- _Passage to read_:
## Start

I myself, am already well aware of the Industrial Prison Complex. I’ve been talking about it for years. It’s disgraceful. But thanks for bringing it to the attention of others in regard to this subject.
Jeff Greenspan and Andrew Tider
Yes, we do remember your Edward Snowden bust with great pleasure, and this is even better! A brilliant idea. We admire the restraint exercised by the artists in not cartoonizing their horrible subjects. And to give your “profits” to the Sanders campaign as your optimum anti-corporate gesture: wow.
You might be interested in Aislinn Pulley’s powerful op/ed on why she refused the invitation to today’s meeting with the President here: http://www.truth-out.org/opinion/item/34889-black-struggle-is-not-a-sound-bite-why-i-refused-to-meet-with-president-obama
The judicial and prison systems and his lack of action on that malaise are her primary reasons for rebuffing Obama’s invitation
While far too many are incarcerated largely due to the overcrowding created by the War on Drugs and those caught in its drift-nets… the numbers thus overwhelming the system so that the vast majority is forced to “plead out” to lesser charges… there ARE individuals who belong behind bars. Unfortunately, very savage sociopaths do exist… and I am not talking about the Koch Brothers or the Bankster CEOS.
Enough of them to explain an incarceration rate of more than 11 (eleven) times that of Sweden, a country with prisons, which look like country clubs compared with ours??? I think Michael Moore’s “Where to Invade Next” shows some of that (I have not seen the film YET).
One should think that comfy prisons would elevate the crime rate, because people might nor fear incarceration as much, but the opposite appears to be the case.
Wow! Pulley is quite a visionary, ambitious individual. She’s covered all the bases. Sadly, not enough people will read her article. Thanks for the link.
Yes, there are sociopaths, but still, there needs to be a different solution to dealing with them. I don’t know what that solution would look like. What I do know is, privatizing everything from prisons to healthcare to education, has reinforced all the evils of capitalism…and insured “Mammon’s” rule.
How about this: we send all the upscale white collar criminals to Gitmo and the attentive care of the well trained staff there. Call it payback to Cuba for the Mariel boat exodus–our trash for theirs.
Some 90 percent of persons in US prisons never had a trial.

## End

- _Data excerpt_:

## Start

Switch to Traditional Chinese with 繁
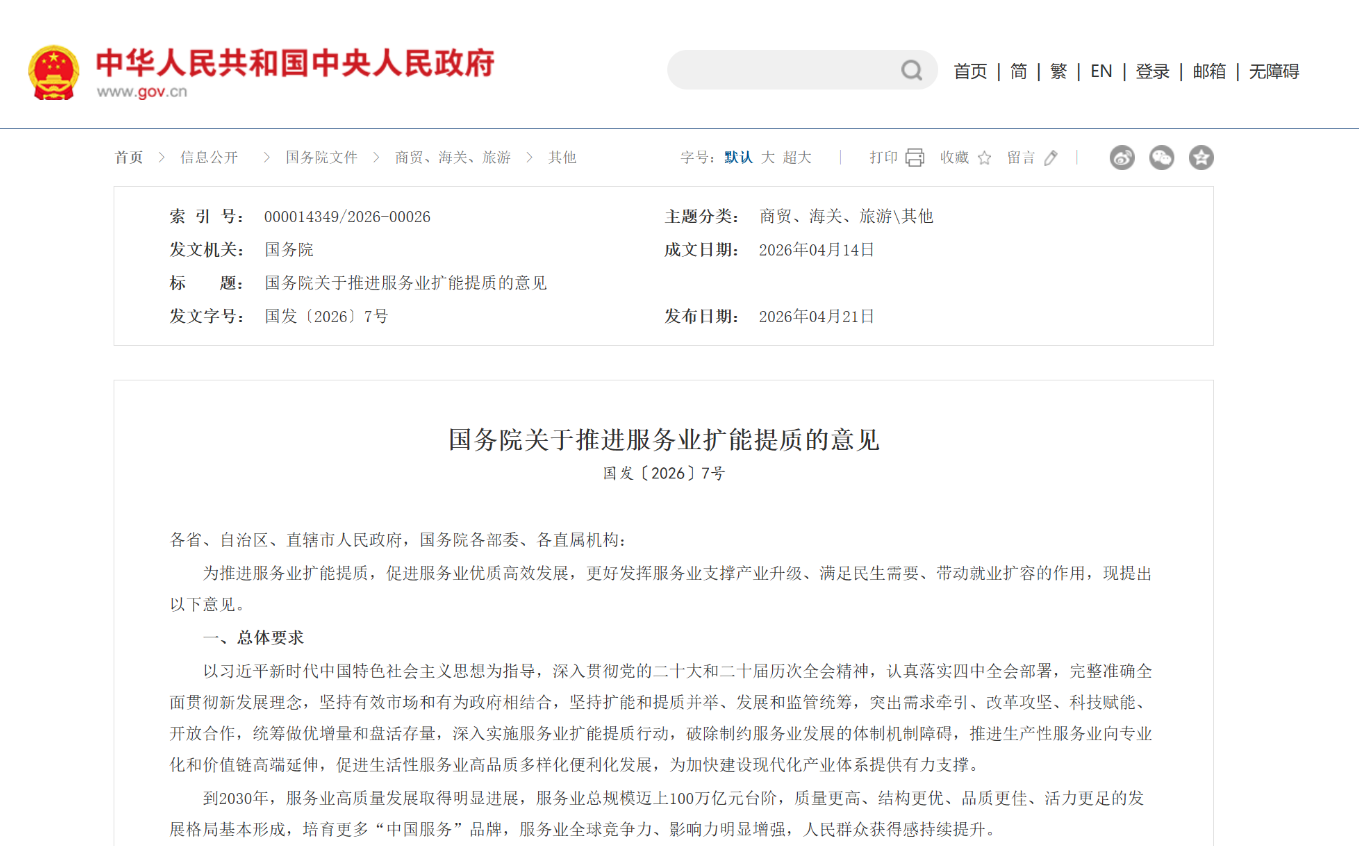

## End

- _What the task asks_: Rewrite the prison comments from the words "Wow! Pulley is" through "had a trial.", putting "Guantanamo Bay" wherever "Gitmo" appears.

- _Full output_:
Wow! Pulley is quite a visionary, ambitious individual. She’s covered all the bases. Sadly, not enough people will read her article. Thanks for the link.
Yes, there are sociopaths, but still, there needs to be a different solution to dealing with them. I don’t know what that solution would look like. What I do know is, privatizing everything from prisons to healthcare to education, has reinforced all the evils of capitalism…and insured “Mammon’s” rule.
How about this: we send all the upscale white collar criminals to Guantanamo Bay and the attentive care of the well trained staff there. Call it payback to Cuba for the Mariel boat exodus–our trash for theirs.
Some 90 percent of persons in US prisons never had a trial.